§ **Your instructions**
Rewrite the data from the line containing "You are a computer-use" through the line containing "pyautogui.click(x=799, y=1203)", substituting "Feb 2024" for "Jan 2024" and changing nothing else. Return only those lines, without the pictures.

§ **Raw records**
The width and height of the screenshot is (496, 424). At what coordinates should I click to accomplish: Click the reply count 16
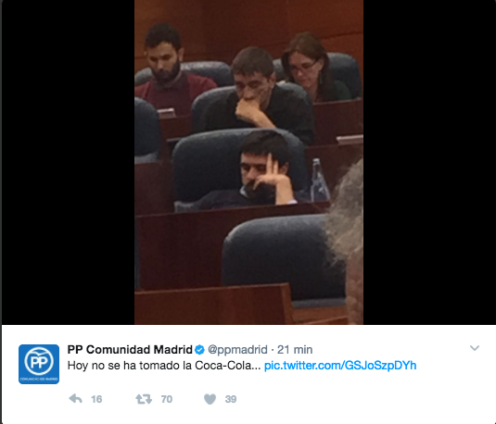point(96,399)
==
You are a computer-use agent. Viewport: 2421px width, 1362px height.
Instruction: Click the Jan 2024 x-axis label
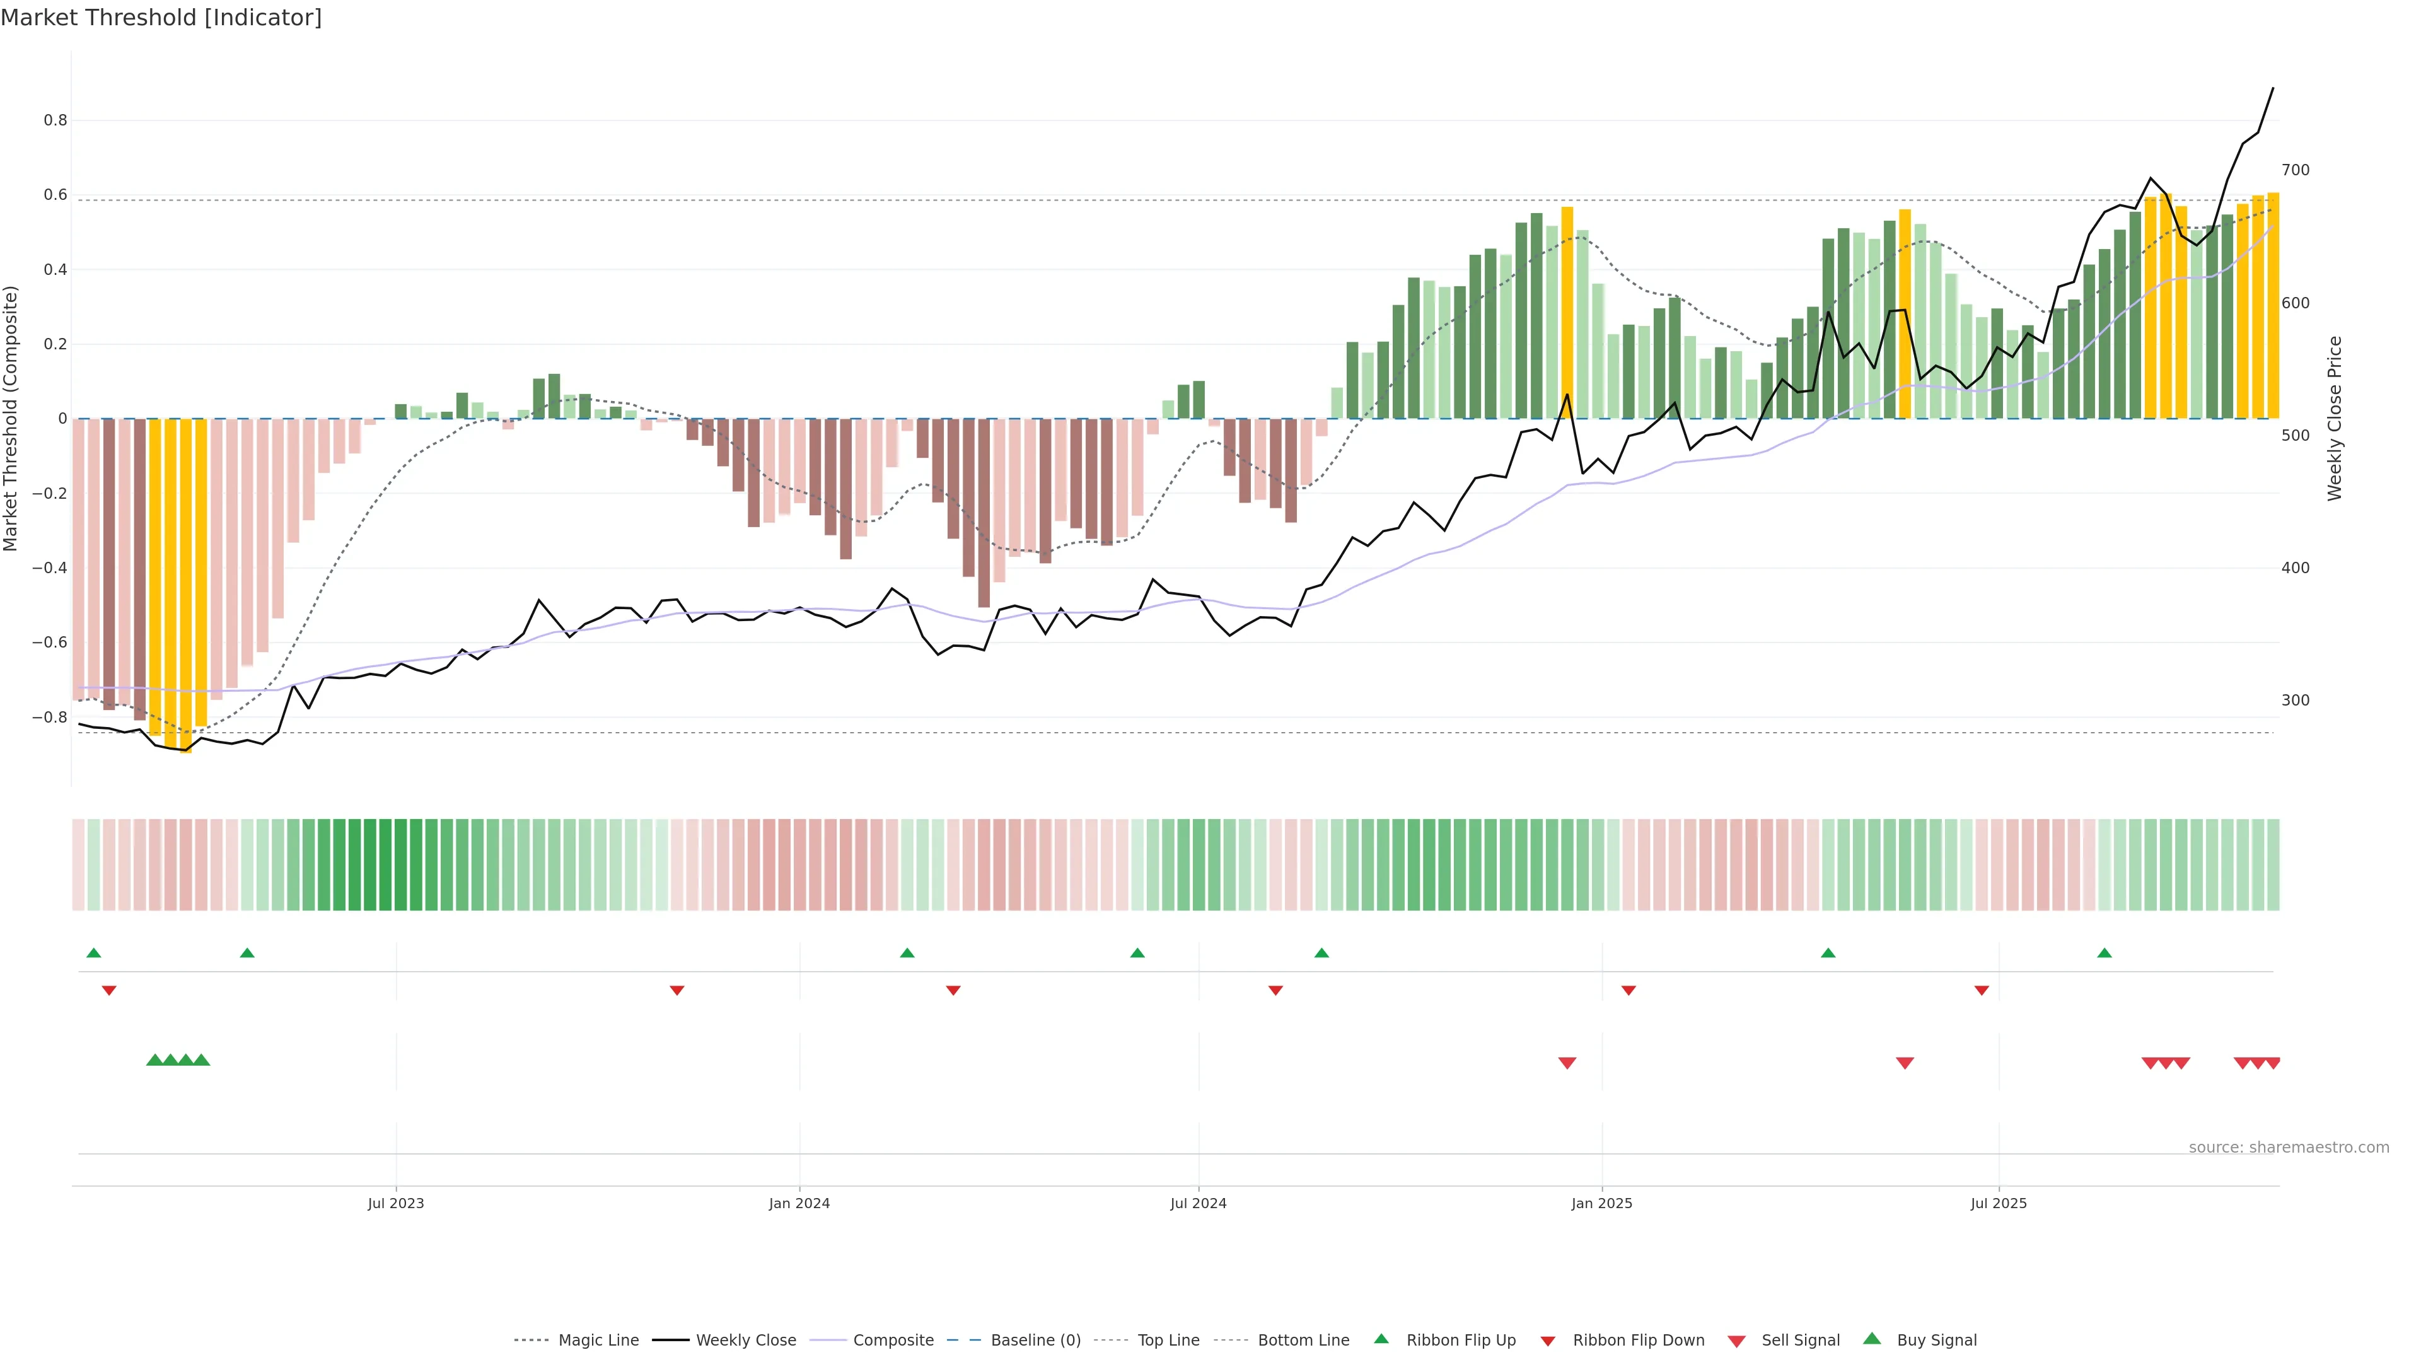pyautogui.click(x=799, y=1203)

§ **Exercise output**
You are a computer-use agent. Viewport: 2421px width, 1362px height.
Instruction: Click the Feb 2024 x-axis label
pyautogui.click(x=799, y=1203)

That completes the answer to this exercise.